Indeed, to see "American Lawn: Surface of Everyday Life" in a place like Broward County was to see art in daily life and vice versa. By taking its cues from a familiar landscape, the September 1999 show, which was created by New York experimental architects Diller + Scofido, hit South Florida residents precisely where they live.
It was a fitting beginning for Harleman, who came to MoA with the goal of connecting the venue with the public by combining innovative programs with familiar, accessible works. As head of one of the most important art institutions in the area, Harleman was poised to bring Fort Lauderdale's arts community in line with those of other major cities. Facing the end of her three-year contract, Harleman surprised and perplexed both colleagues and the community when she declined to sign on for another term.
"This just sets us back," says Cynthia Miller, director of the Art and Culture Center of Hollywood. "Dade County is moving in the right direction, and Broward seems to be standing still."
Harleman, who leaves the museum October 26, says she began to think about whether she'd stay only a couple of months ago. She concluded that she had accomplished what she set out to do and didn't want to commit to another three years, so, even without another job lined up, she decided to move on. "I am a person who doesn't plan her whole life out," she says nonchalantly.

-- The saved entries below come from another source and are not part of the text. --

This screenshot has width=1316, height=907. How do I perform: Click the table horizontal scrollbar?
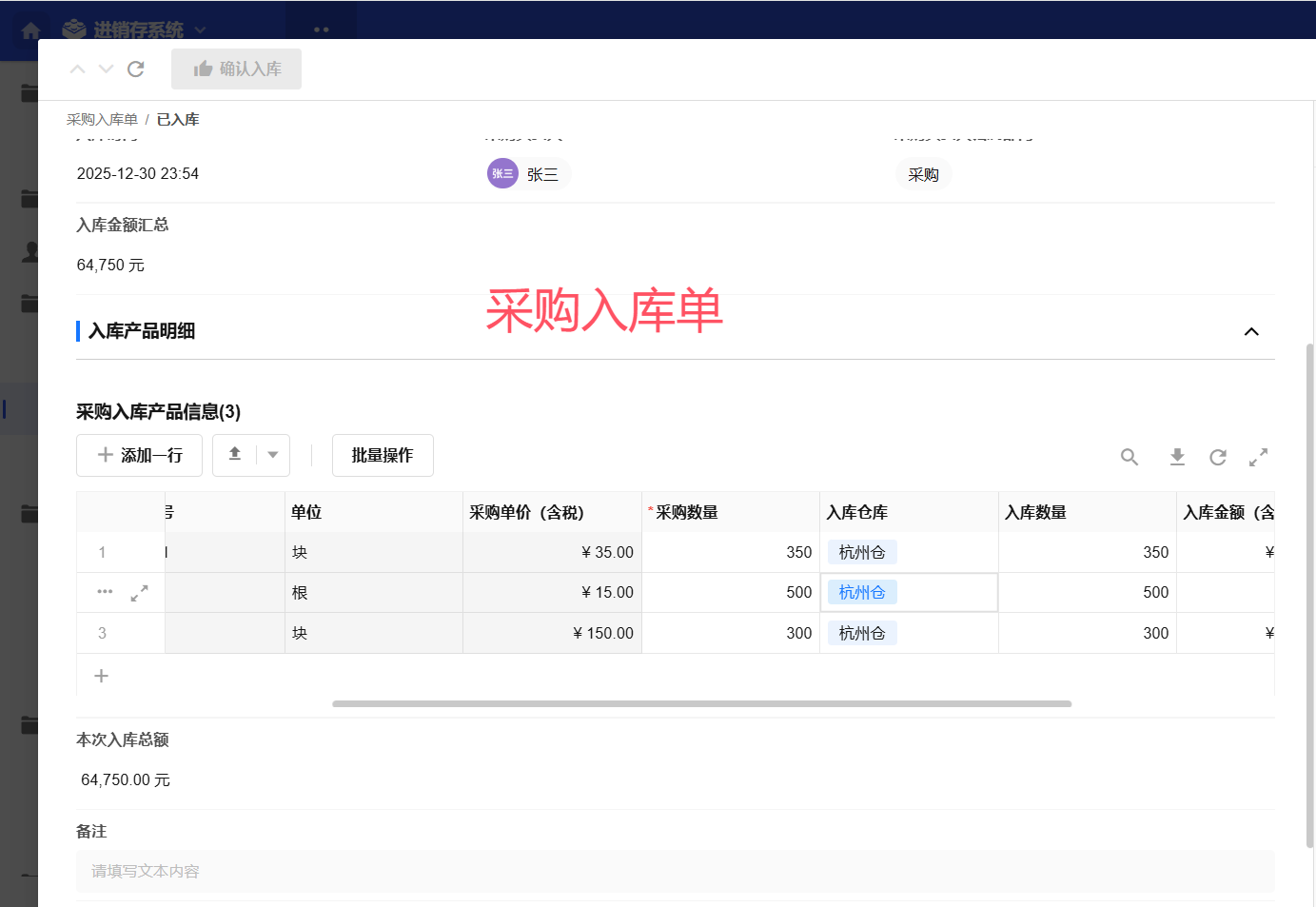pyautogui.click(x=701, y=704)
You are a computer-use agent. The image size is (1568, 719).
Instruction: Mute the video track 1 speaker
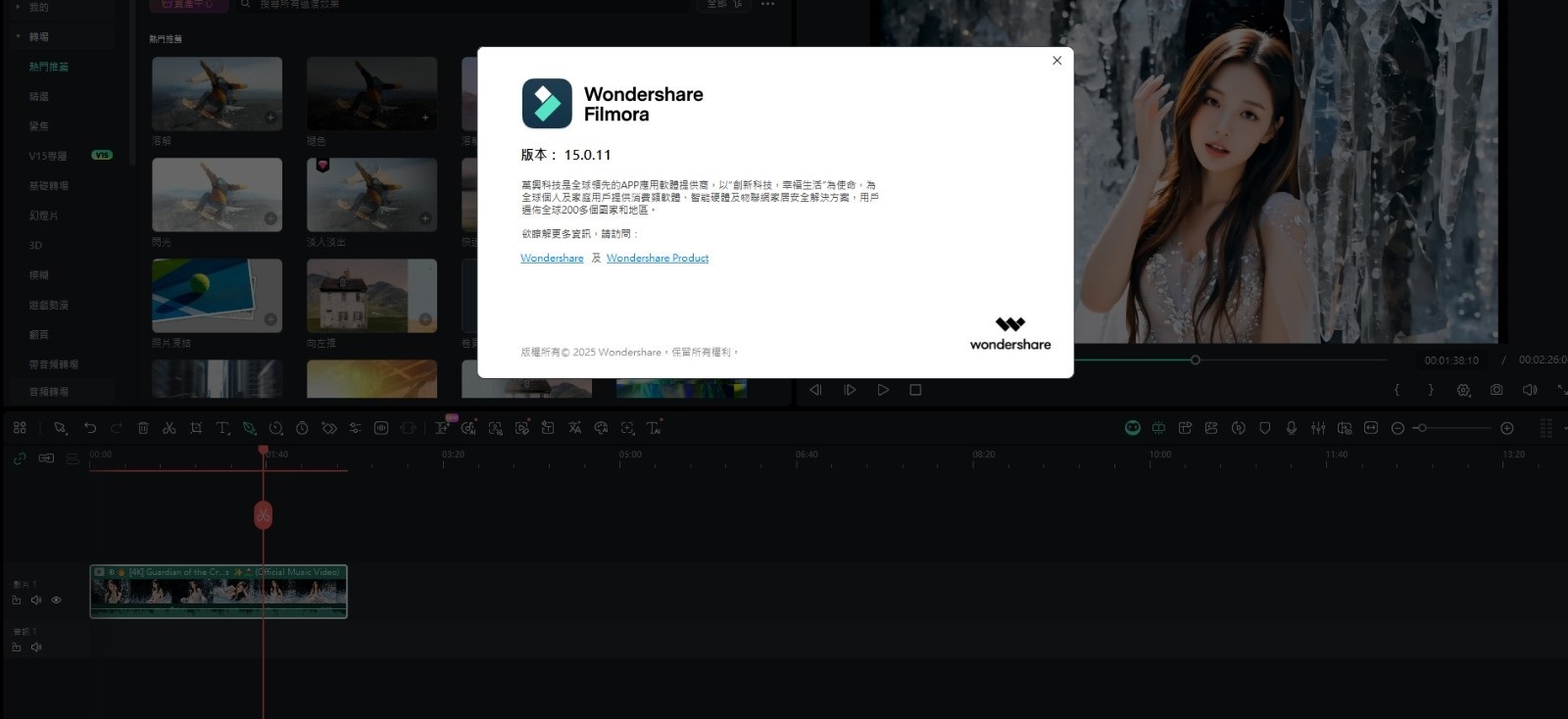point(36,600)
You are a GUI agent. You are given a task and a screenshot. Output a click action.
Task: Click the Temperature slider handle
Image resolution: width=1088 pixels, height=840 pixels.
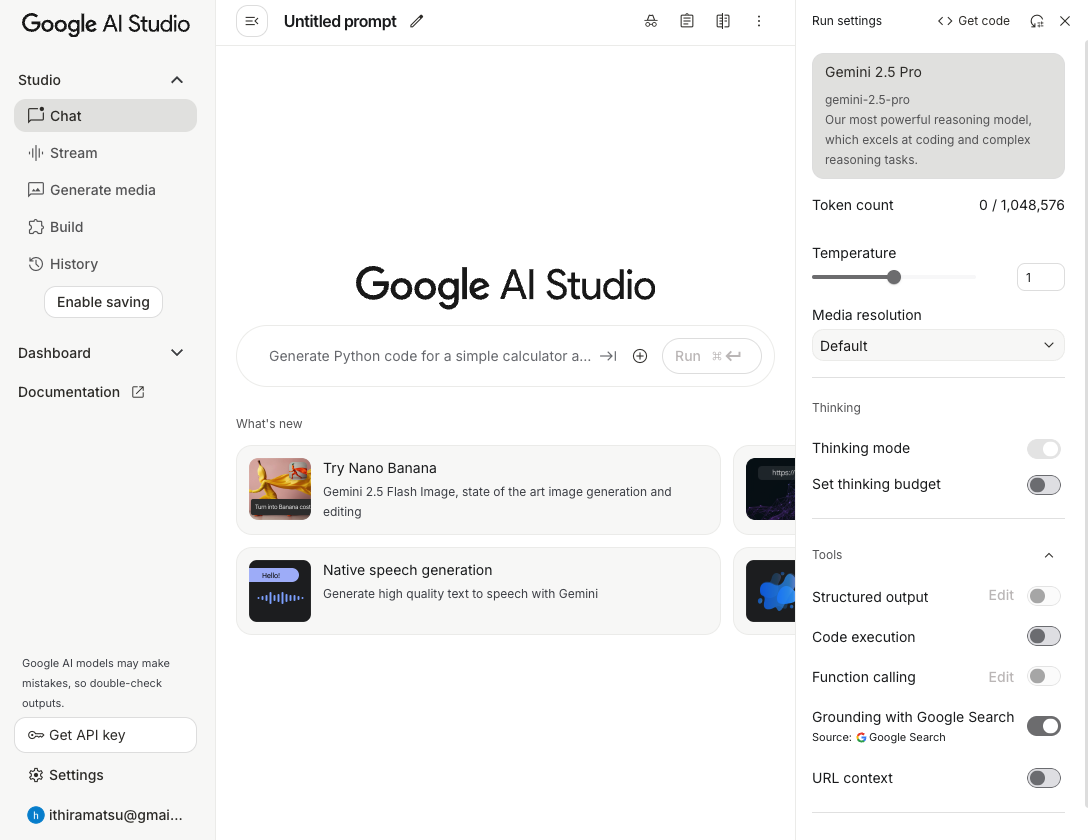click(x=894, y=277)
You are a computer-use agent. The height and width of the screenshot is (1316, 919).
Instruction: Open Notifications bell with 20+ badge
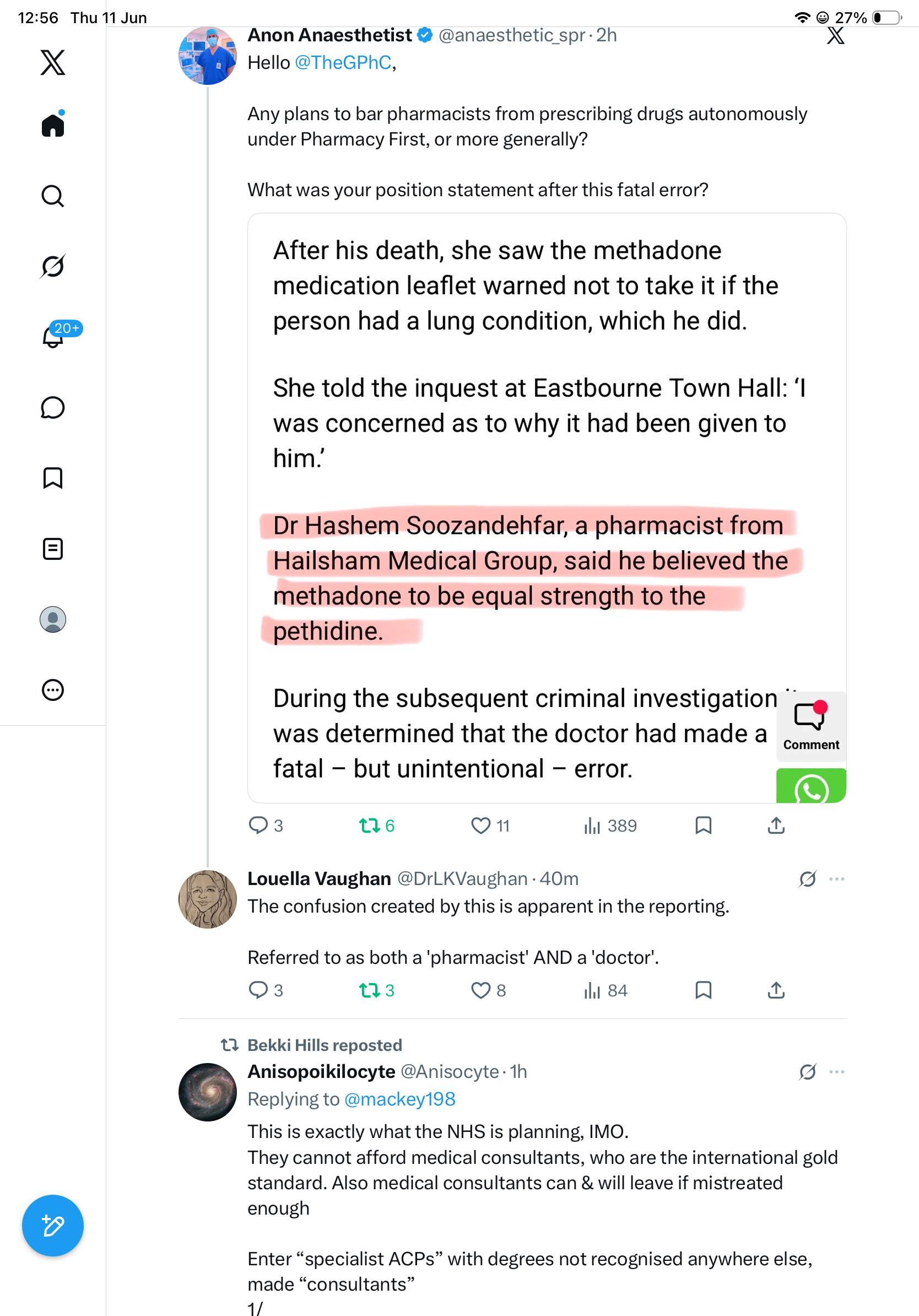(x=53, y=336)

But like the lawns she made us ponder, Harleman's decision involves more than the surface suggests.
Nothard, who is president of Glavovic Studio, an architectural firm, and sat with Harleman on a public art council, said "American Lawn" brought the museum in step with the country's leading art centers: "I've worked a lot in L.A. and New York. I just saw that as bringing something of that caliber. To have that quality of work in our museum was just fantastic."
In retrospect, though, a show about lawns might have missed the mark with mainstream museumgoers. "Maybe it was too theoretical too soon," muses Miller. "I think people just want Monet, Renoir." Still, Miller says, Harleman realized institutions can't always give the public what they want. "[Harleman] has a responsibility to educate, and that's what she did. She didn't just pander to public taste."
Indeed Harleman's strong convictions became clear early in her Museum of Art tenure. Formerly the associate director of the Davis Museum and Cultural Center at Wellesley College in Massachusetts, Harleman joined MoA in October 1998, just in time for the 40th annual Hortt exhibition, a juried show of local artists. The show provided Harleman with a visual introduction to the area, and it was thought-provoking: "I guess what was going through my mind is, Is there some other way to do this?"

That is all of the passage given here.